== EXERCISE PROMPT ==
Your task is to retype every entry exactly, omitting nothing.

# # #

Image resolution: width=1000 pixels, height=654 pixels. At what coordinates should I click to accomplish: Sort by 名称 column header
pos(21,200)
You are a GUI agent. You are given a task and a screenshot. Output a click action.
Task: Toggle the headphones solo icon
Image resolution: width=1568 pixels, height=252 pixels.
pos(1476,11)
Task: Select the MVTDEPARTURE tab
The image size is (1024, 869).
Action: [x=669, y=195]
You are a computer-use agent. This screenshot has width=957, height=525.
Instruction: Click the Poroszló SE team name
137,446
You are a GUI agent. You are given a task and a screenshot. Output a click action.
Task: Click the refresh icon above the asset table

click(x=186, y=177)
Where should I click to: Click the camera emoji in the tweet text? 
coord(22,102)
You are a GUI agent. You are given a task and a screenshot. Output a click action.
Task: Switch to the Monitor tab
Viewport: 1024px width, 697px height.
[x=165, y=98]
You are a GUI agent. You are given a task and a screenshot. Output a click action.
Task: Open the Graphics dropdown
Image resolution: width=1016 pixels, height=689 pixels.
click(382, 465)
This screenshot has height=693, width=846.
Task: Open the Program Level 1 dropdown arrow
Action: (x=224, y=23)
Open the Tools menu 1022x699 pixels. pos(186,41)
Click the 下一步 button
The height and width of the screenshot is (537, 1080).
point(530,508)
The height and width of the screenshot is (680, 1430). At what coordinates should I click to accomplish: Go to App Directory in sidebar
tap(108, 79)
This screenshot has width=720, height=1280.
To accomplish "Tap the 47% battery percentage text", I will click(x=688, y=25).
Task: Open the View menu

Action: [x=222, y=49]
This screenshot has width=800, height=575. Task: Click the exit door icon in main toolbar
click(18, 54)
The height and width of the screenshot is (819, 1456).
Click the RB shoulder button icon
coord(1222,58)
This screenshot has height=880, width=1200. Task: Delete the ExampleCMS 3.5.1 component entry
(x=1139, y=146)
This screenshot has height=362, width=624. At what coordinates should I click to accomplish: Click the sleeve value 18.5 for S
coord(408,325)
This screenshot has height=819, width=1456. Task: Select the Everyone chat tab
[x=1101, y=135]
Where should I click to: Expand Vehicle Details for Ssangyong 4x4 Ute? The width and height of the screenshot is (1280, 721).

# # #

== ANSWER TO THIS EXERCISE ==
Image resolution: width=1000 pixels, height=654 pixels. At what coordinates should I click to accomplish: Sort by 名称 column header
pos(21,200)
You are a GUI agent. You are given a task and a screenshot. Output a click action.
Task: Toggle the headphones solo icon
Image resolution: width=1568 pixels, height=252 pixels.
pos(1476,11)
Task: Select the MVTDEPARTURE tab
The image size is (1024, 869).
Action: [x=669, y=195]
You are a computer-use agent. This screenshot has width=957, height=525.
Instruction: Click the Poroszló SE team name
137,446
You are a GUI agent. You are given a task and a screenshot. Output a click action.
Task: Click the refresh icon above the asset table

click(x=186, y=177)
Where should I click to: Click the camera emoji in the tweet text? 
coord(22,102)
You are a GUI agent. You are given a task and a screenshot. Output a click action.
Task: Switch to the Monitor tab
Viewport: 1024px width, 697px height.
[x=165, y=98]
You are a GUI agent. You are given a task and a screenshot. Output a click action.
Task: Open the Graphics dropdown
Image resolution: width=1016 pixels, height=689 pixels.
click(382, 465)
This screenshot has height=693, width=846.
Task: Open the Program Level 1 dropdown arrow
Action: (x=224, y=23)
Open the Tools menu 1022x699 pixels. pos(186,41)
Click the 下一步 button
The height and width of the screenshot is (537, 1080).
point(530,508)
The height and width of the screenshot is (680, 1430). At what coordinates should I click to accomplish: Go to App Directory in sidebar
tap(108, 79)
This screenshot has width=720, height=1280.
To accomplish "Tap the 47% battery percentage text", I will click(x=688, y=25).
Task: Open the View menu

Action: [x=222, y=49]
This screenshot has width=800, height=575. Task: Click the exit door icon in main toolbar
click(18, 54)
The height and width of the screenshot is (819, 1456).
Click the RB shoulder button icon
coord(1222,58)
This screenshot has height=880, width=1200. Task: Delete the ExampleCMS 3.5.1 component entry
(x=1139, y=146)
This screenshot has height=362, width=624. At what coordinates should I click to accomplish: Click the sleeve value 18.5 for S
coord(408,325)
This screenshot has height=819, width=1456. Task: Select the Everyone chat tab
[x=1101, y=135]
Where should I click to: Expand Vehicle Details for Ssangyong 4x4 Ute? The width and height of the screenshot is (1280, 721).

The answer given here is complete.